Data below:
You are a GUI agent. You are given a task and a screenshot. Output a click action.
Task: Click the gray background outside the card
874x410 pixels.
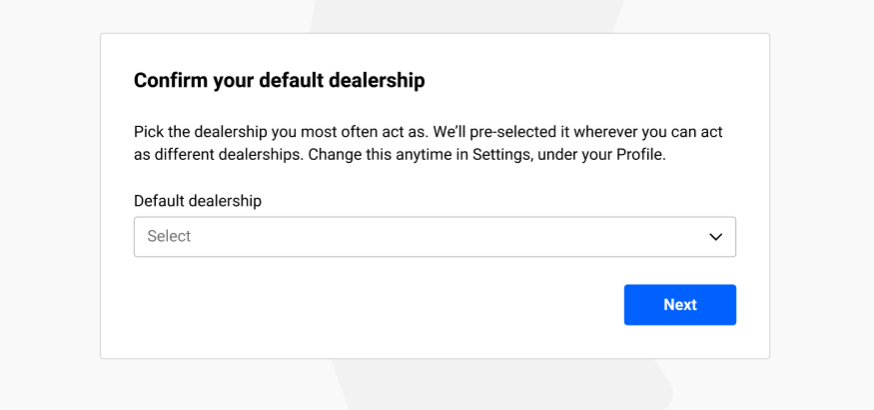click(x=50, y=200)
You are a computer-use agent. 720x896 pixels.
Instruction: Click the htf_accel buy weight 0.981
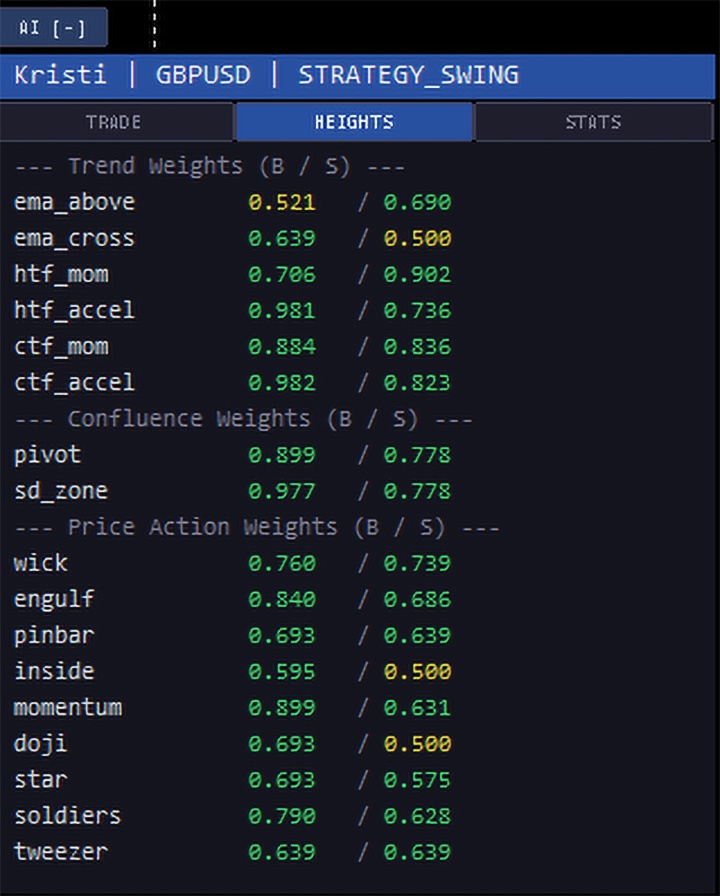[282, 310]
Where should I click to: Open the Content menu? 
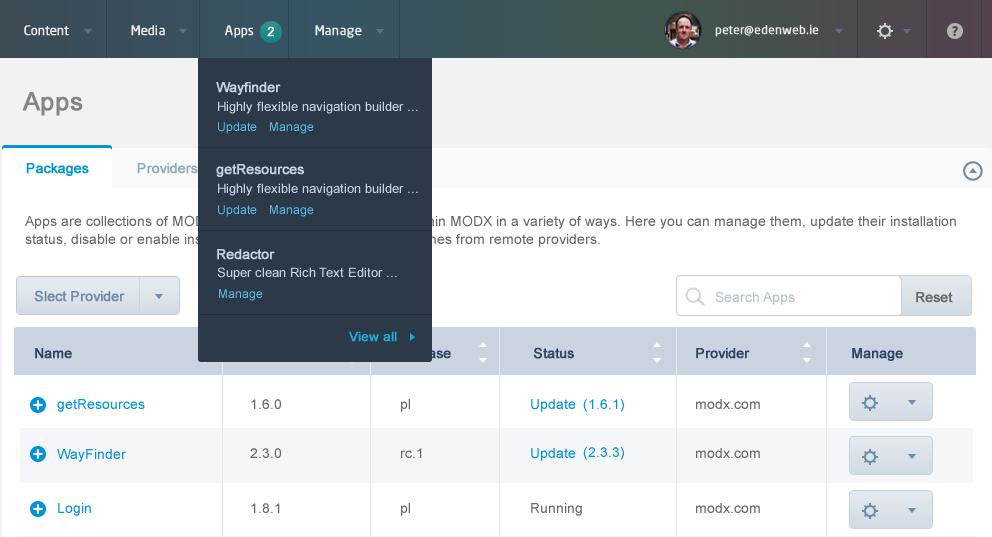tap(48, 30)
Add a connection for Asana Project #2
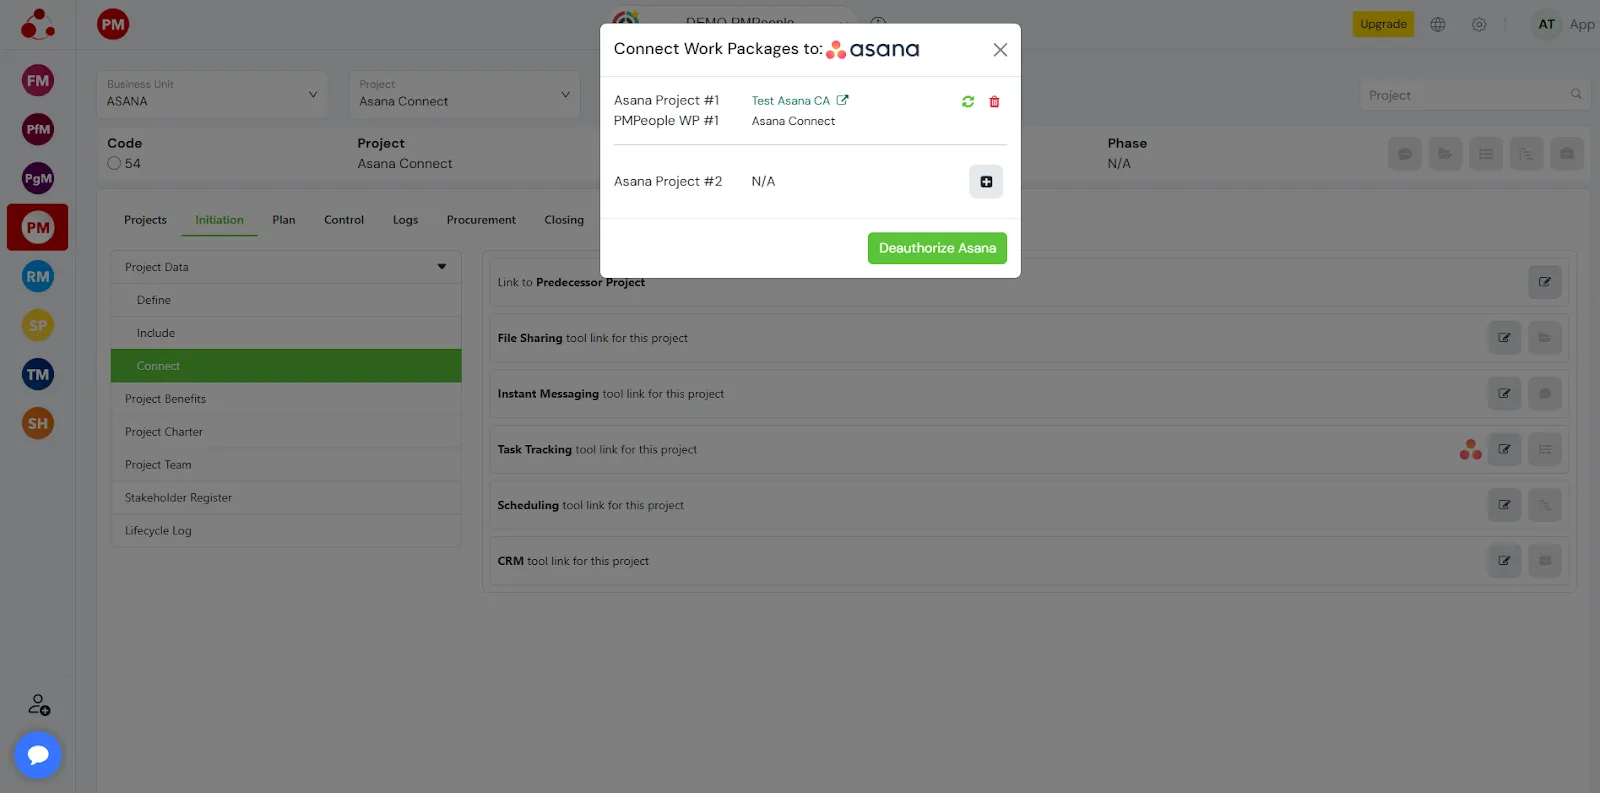Viewport: 1600px width, 793px height. 985,182
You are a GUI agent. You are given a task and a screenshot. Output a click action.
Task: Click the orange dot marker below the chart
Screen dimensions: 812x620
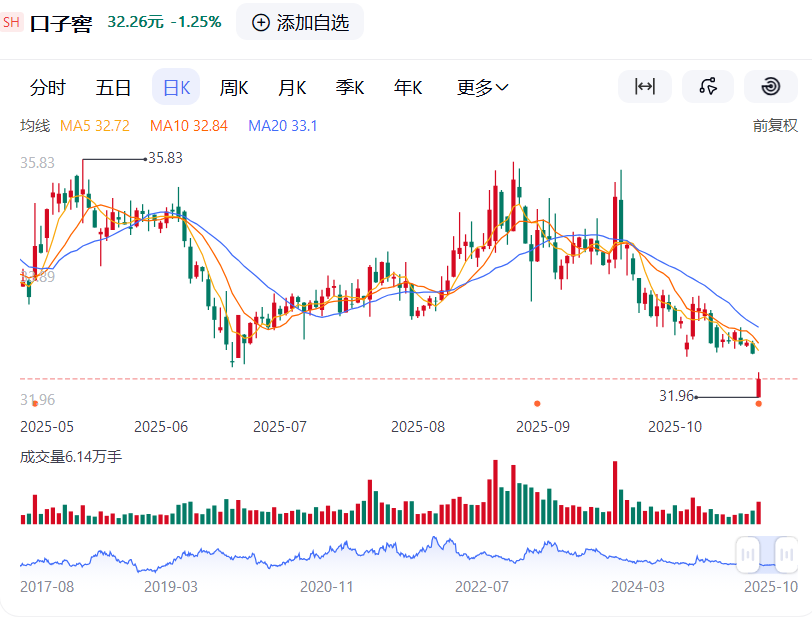pyautogui.click(x=537, y=404)
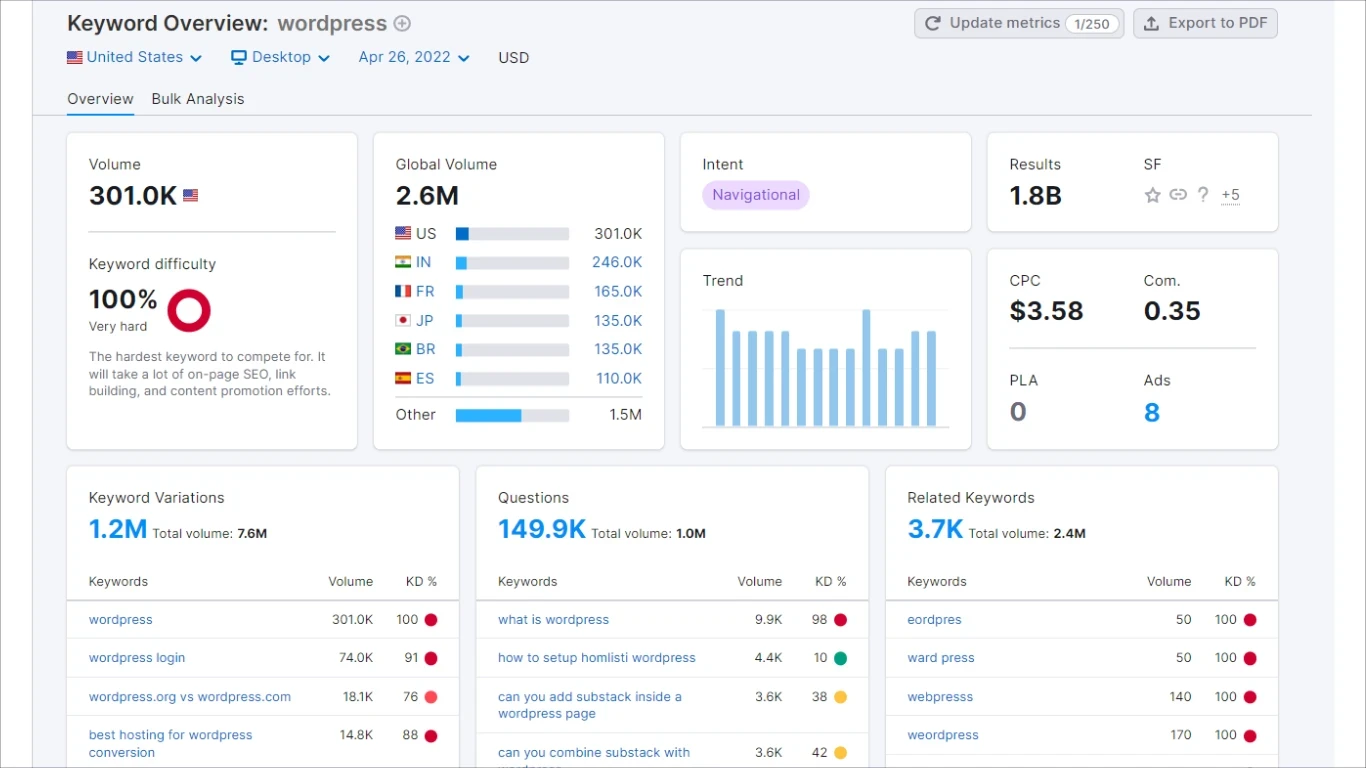Screen dimensions: 1366x768
Task: Click the US flag beside 301.0K volume
Action: tap(190, 196)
End of Data.
*Exercise requirements*:
All lines from the one containing "Instruction: Click the" to the last line of the data above, both included, should be printed exactly, and the pictures should not appear.

*Answer for this exercise*:
Instruction: Click the htf_accel buy weight 0.981
[282, 310]
Where should I click to: Open the Content menu? 
tap(48, 30)
Add a connection for Asana Project #2
Viewport: 1600px width, 793px height. 985,182
You are a GUI agent. You are given a task and a screenshot. Output a click action.
Task: Click the orange dot marker below the chart
Screen dimensions: 812x620
pyautogui.click(x=537, y=404)
Screen dimensions: 1366x768
Task: Click the US flag beside 301.0K volume
Action: tap(190, 196)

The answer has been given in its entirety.